US Supreme CourtWhen last we visited Arizona’s law barring the state from contracting with or making a grant to any entity that performs an abortion or maintains an abortion facility, a 9th U.S. Circuit Court of Appeals panel had upheld a trial judge’s decision striking down the law.

On Monday, the United States Supreme Court, without comment, rejected a bid by attorneys for the state and the Alliance Defending Freedom to overturn the three-judge panel’s decision.

In May 2012, Arizona’s ”Whole Woman’s Health Funding Priority Act” was signed into law by Gov. Jan Brewer and immediately challenged by Planned Parenthood of Arizona. And because of the legal challenge, the law has never been implemented.

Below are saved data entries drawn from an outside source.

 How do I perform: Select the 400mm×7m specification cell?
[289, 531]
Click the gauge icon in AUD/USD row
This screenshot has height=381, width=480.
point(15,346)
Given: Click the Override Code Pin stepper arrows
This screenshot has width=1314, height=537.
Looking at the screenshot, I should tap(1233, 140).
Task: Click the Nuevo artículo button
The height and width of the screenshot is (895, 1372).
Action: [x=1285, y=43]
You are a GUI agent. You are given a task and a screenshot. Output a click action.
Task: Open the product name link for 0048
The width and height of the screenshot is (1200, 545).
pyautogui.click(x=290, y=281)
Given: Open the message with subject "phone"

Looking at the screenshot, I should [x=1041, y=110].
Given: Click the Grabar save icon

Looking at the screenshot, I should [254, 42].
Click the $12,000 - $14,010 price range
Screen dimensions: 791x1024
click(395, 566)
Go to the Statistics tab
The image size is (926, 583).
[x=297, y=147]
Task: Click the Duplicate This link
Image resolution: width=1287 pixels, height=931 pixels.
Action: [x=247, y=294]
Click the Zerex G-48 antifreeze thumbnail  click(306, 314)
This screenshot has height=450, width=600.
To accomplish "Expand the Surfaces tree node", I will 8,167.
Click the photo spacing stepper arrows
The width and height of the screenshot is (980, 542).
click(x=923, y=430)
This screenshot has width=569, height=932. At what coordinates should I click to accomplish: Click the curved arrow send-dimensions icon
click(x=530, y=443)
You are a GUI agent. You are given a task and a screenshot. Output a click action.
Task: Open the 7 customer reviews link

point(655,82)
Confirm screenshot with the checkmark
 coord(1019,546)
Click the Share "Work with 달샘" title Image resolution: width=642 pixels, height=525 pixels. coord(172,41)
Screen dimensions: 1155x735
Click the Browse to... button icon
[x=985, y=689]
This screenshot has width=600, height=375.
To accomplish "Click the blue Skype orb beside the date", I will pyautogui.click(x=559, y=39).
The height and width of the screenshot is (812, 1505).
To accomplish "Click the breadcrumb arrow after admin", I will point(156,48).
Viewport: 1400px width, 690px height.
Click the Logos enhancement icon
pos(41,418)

Brewer described HB 2800 as a measure that “closes loopholes in order to ensure that taxpayer dollars are not used to fund abortions, whether directly or indirectly.” The law provides that neither the state nor any political subdivision of the state “may . . . enter into a contract with or make a grant to” abortion providers for family-planning services. Further, “subject to any applicable requirements of federal law, regulations or guidelines,” the law establishes a priority system for entities that may receive family-planning funding.

U.S. District Court Judge Neil Wake ruled otherwise. “Agreeing with positions taken by Planned Parenthood and federal officials, Wake rejected the state’s argument that federal law lets states use broad parameters to decide whether health care providers are qualified to deliver Medicaid services, such as whether they provide abortions,” the Associated Press reported at the time.

Referring to the Supreme Court’s Monday decision, Howard Fischer (writing for Capitol Media Services) explained that

“In seeking Supreme Court review, Attorney General Tom Horne said states have a constitutional right to decide for themselves who is ‘qualified’ to provide family-planning services. He said that is not limited to the medical ability of staffers.

“Horne also said that the 2012 law ‘reflects a public-policy preference for childbirth over abortion and gives effect to Arizona’s justifiably strong interest in recognizing the inherent difference of abortion from other medical procedures.’

“He would not comment on Monday’s ruling.”